NOTE2: We don't need to create a function (like before). This transformer already has fit() and transform(). So, we can use this in the pipeline.

##  Identify the numerical and categorical columns

In [None]:
train_inputs.dtypes

**At this stage, you can manually identify numeric, binary, and categorical columns as follows:**

`numeric_columns = ['latitude', 'longitude', 'accommodates', 'bathrooms', 'bedrooms', 'beds', 'Number of amenities', 'guests_included', 'price_per_extra_person', 'minimum_nights', 'number_of_reviews', 'number_days_btw_first_last_review', 'review_scores_rating']`
 
 `binary_columns = ['host_is_superhost', 'host_identity_verified']`
 
 `categorical_columns = ['neighbourhood_cleansed', 'property_type', 'room_type', 'bed_type', 'cancellation_policy']`
 
<br>
 
**If you do not want to manually type these, you can do the below tricks:**

In [None]:
# Identify the numerical columns
numeric_columns = train_inputs.select_dtypes(include=[np.number]).columns.to_list()
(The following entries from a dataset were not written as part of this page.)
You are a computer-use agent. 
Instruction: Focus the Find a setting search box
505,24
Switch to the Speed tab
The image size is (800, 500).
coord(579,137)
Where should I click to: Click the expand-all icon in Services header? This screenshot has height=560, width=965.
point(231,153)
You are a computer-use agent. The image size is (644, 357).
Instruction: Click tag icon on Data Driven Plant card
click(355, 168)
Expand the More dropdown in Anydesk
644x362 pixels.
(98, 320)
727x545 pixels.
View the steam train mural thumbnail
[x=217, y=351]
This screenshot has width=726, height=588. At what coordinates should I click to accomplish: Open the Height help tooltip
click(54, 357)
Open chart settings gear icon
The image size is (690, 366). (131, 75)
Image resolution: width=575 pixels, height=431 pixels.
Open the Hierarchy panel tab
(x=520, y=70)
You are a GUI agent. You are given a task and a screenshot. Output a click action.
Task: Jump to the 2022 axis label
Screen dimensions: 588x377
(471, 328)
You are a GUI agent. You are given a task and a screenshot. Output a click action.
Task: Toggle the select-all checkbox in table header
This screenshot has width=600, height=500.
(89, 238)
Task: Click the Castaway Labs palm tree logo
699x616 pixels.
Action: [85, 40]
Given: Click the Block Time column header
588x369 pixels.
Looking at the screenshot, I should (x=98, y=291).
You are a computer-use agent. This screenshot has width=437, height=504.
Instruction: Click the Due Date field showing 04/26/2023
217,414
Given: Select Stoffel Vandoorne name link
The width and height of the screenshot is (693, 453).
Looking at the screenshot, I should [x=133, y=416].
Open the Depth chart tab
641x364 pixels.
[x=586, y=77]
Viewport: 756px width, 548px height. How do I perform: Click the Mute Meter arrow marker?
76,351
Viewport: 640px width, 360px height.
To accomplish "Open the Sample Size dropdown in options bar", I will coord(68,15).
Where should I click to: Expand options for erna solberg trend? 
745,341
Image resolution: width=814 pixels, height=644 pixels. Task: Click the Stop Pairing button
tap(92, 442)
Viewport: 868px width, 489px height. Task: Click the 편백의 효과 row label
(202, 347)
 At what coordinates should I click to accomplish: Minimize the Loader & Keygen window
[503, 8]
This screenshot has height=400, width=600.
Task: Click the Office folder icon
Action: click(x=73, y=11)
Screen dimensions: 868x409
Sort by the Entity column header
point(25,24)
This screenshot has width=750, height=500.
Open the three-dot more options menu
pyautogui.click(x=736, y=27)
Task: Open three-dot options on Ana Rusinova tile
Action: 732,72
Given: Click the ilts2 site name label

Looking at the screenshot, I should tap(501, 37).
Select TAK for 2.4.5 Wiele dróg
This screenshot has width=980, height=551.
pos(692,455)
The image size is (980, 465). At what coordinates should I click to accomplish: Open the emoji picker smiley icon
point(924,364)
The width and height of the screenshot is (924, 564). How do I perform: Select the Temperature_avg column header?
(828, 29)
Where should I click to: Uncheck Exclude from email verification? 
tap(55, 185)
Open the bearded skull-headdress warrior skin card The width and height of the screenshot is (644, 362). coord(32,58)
# Identify the categorical columns
categorical_columns = train_inputs.select_dtypes('object').columns.to_list()

In [None]:
# Identify the binary columns so we can pass them through without transforming
binary_columns = ['host_is_superhost', 'host_identity_verified']

In [None]:
# Be careful: numerical columns already includes the binary columns,
# So, we need to remove the binary columns from numerical columns.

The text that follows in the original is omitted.